Copy the data word for word, starting at the line that contains "The image size" and ending at the line that contains "click(x=201, y=46)".

:: Input

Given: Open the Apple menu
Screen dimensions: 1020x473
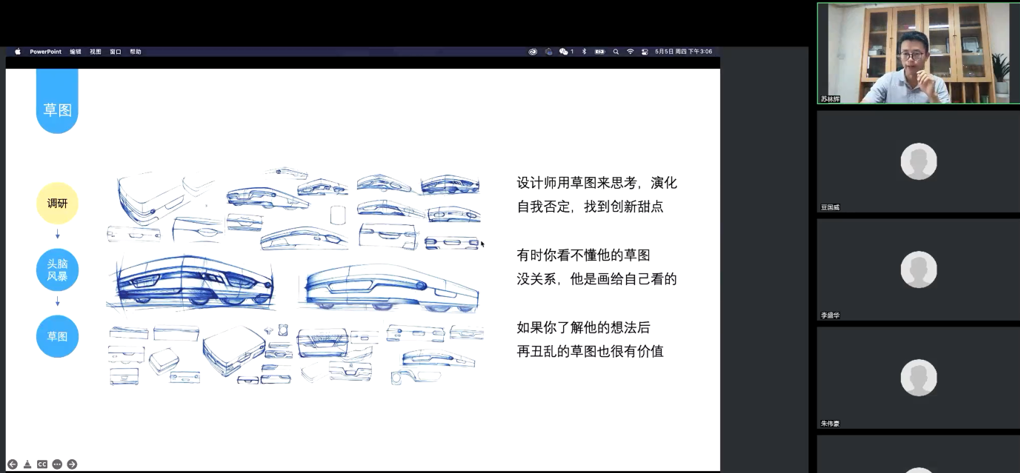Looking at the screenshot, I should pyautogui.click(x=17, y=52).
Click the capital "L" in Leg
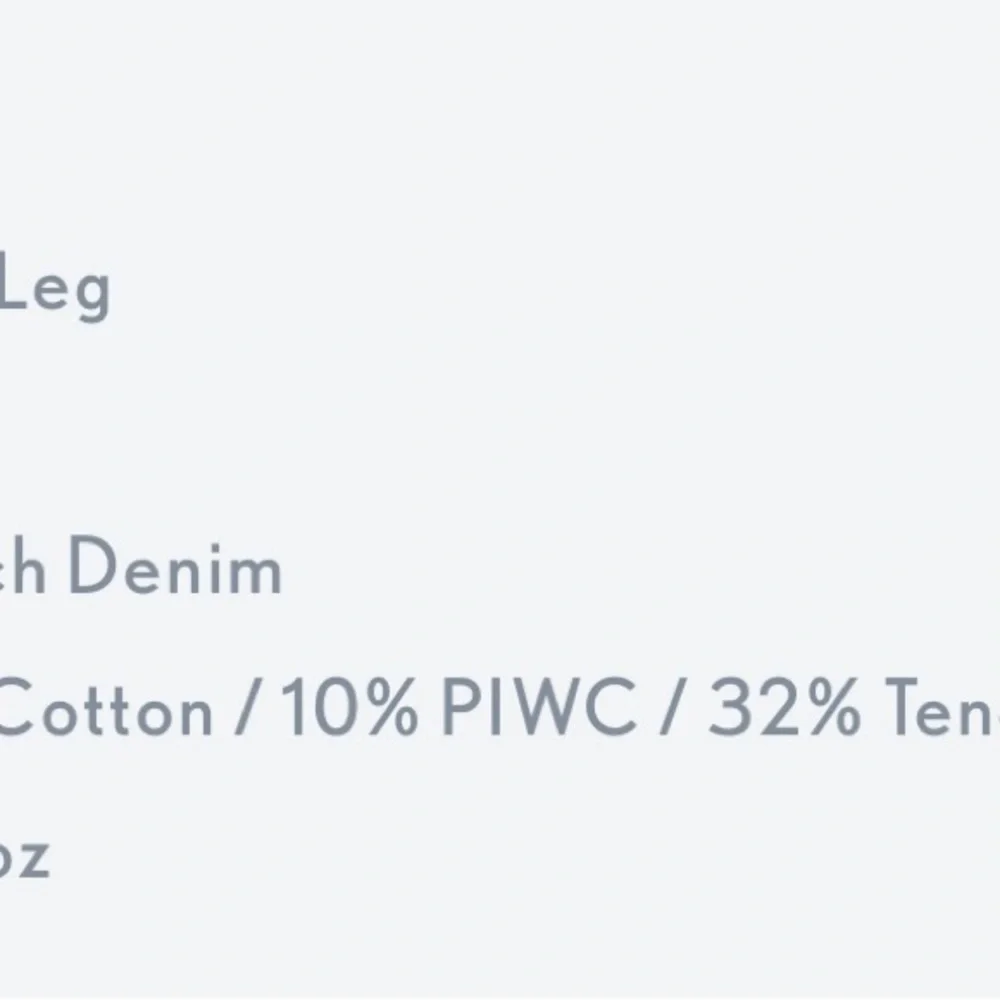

::::
:: Input

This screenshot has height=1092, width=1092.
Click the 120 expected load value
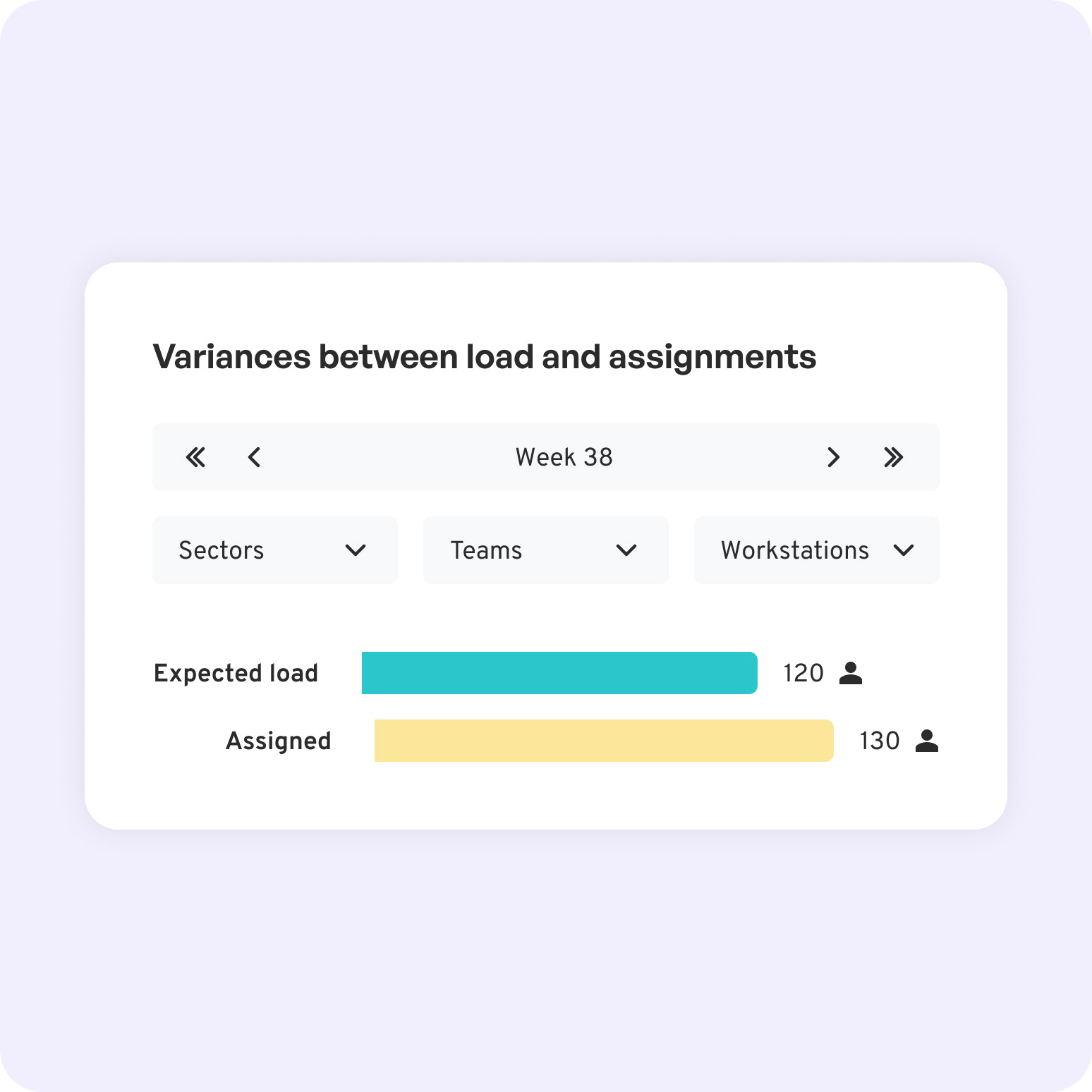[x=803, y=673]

::::
:: Input

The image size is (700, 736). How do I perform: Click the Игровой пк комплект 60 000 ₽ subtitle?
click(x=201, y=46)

::::

__Output for this task__:
The image size is (700, 736). How do I perform: Click the Игровой пк комплект 60 000 ₽ subtitle?
click(x=201, y=46)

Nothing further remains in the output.